Exercise goal:
Lay out every line of the records below as a Markdown table with columns titled "Row" and "Text". Number the rows, skip blank lines, and leave the pictures out.

▬▬▬

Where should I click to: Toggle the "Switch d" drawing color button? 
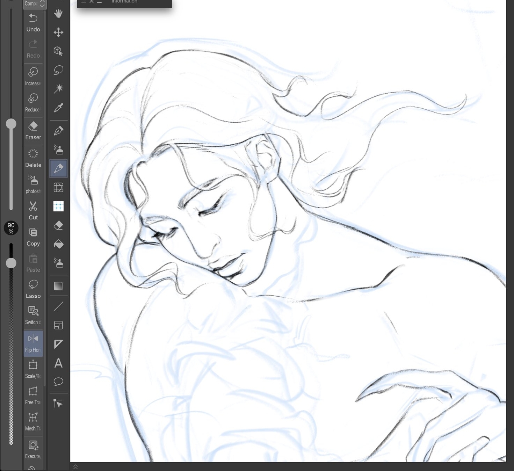(33, 315)
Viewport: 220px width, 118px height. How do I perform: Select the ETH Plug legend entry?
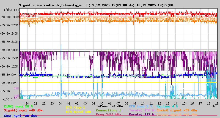[x=75, y=108]
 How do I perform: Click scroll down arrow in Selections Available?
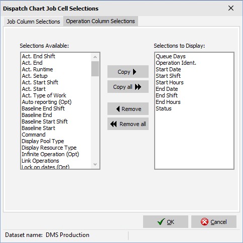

▬▬▬

Answer:
| Row | Text |
|---|---|
| 1 | Where should I click to: Toggle the "Switch d" drawing color button?  |
| 2 | (33, 315) |
| 3 | Viewport: 220px width, 118px height. How do I perform: Select the ETH Plug legend entry? |
| 4 | [x=75, y=108] |
| 5 |  How do I perform: Click scroll down arrow in Selections Available? |